- ACTION ITEM
Exact copy, pictures excluded: print the lines from the one with "Open the bottom-right invitation card photo" through the final line of the records.

--- RECORDS FOR THIS EXERCISE Enclosed Below ---

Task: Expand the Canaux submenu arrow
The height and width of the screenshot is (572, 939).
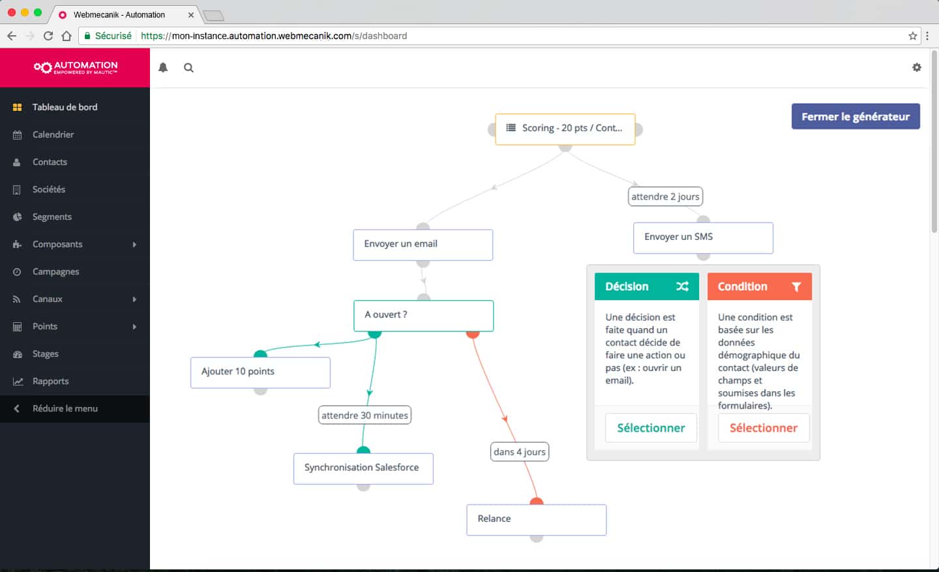Action: pos(134,299)
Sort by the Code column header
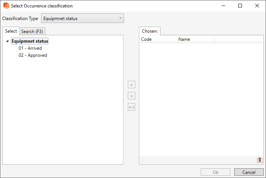 point(158,39)
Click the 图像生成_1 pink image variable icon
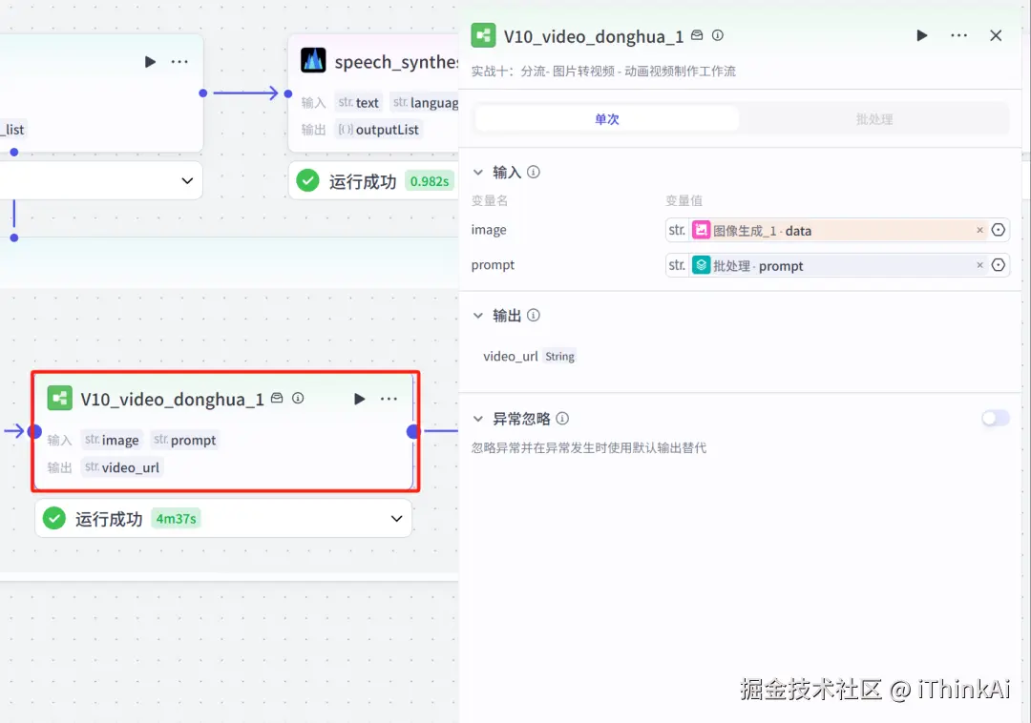The image size is (1031, 723). click(x=703, y=230)
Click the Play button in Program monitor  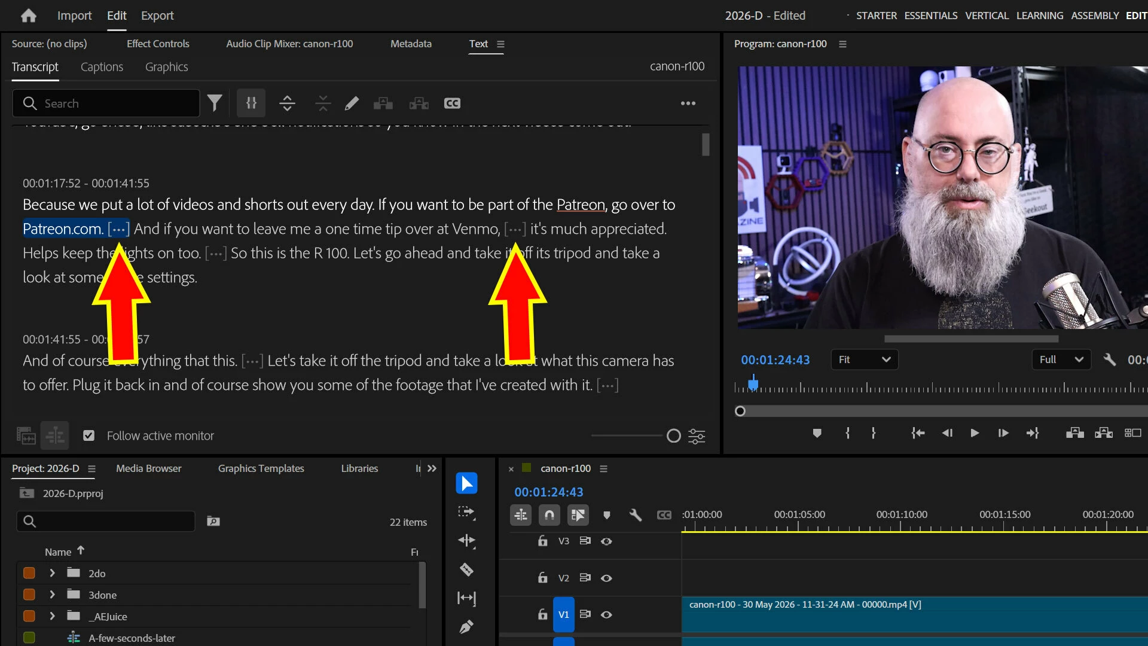[975, 433]
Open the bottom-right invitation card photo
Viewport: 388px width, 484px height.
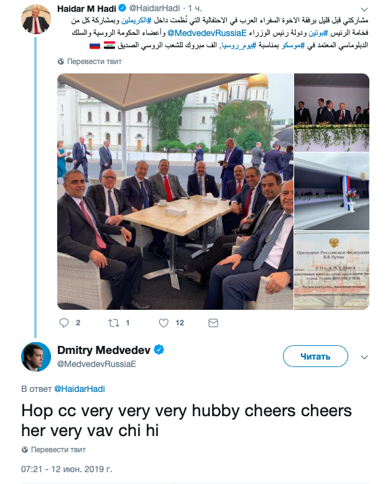coord(331,271)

--- End of Enclosed RECORDS FOR THIS EXERCISE ---

- YOUR RESPONSE
Open the bottom-right invitation card photo
Viewport: 388px width, 484px height.
coord(331,271)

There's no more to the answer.